= Beginning of Section =
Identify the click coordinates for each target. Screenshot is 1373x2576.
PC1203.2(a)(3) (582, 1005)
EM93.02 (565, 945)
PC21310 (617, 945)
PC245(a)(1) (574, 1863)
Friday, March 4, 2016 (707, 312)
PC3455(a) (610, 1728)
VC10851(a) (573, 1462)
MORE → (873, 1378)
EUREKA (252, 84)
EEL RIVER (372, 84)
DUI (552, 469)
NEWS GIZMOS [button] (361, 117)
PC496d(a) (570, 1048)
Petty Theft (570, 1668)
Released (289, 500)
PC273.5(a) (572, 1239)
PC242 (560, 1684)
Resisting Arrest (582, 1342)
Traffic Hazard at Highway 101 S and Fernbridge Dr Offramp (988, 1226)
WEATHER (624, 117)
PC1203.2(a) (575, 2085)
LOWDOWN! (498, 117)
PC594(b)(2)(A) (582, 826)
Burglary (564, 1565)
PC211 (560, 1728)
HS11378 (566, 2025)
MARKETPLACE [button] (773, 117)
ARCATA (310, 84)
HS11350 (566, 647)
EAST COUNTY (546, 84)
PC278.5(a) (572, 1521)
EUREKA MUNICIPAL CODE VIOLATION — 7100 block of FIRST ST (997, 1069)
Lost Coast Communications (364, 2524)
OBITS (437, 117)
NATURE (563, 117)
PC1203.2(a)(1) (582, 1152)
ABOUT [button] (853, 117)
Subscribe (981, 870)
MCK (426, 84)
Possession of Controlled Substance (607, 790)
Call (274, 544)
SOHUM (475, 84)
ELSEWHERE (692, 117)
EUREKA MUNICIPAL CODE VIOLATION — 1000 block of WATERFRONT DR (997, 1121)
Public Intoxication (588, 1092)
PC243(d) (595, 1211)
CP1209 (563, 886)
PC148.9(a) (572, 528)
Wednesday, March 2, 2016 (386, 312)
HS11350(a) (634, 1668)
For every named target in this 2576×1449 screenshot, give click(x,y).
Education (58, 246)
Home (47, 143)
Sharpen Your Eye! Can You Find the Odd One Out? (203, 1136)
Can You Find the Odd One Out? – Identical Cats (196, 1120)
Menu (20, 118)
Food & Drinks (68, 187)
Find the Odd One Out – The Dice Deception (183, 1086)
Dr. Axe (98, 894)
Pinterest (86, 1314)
= End of Section =
Exercise goal: Print the listing above from its first line through the line with "EEL RIVER (372, 84)", and stop there.

Task answer:
Identify the click coordinates for each target. Screenshot is 1373x2576.
PC1203.2(a)(3) (582, 1005)
EM93.02 (565, 945)
PC21310 (617, 945)
PC245(a)(1) (574, 1863)
Friday, March 4, 2016 (707, 312)
PC3455(a) (610, 1728)
VC10851(a) (573, 1462)
MORE → (873, 1378)
EUREKA (252, 84)
EEL RIVER (372, 84)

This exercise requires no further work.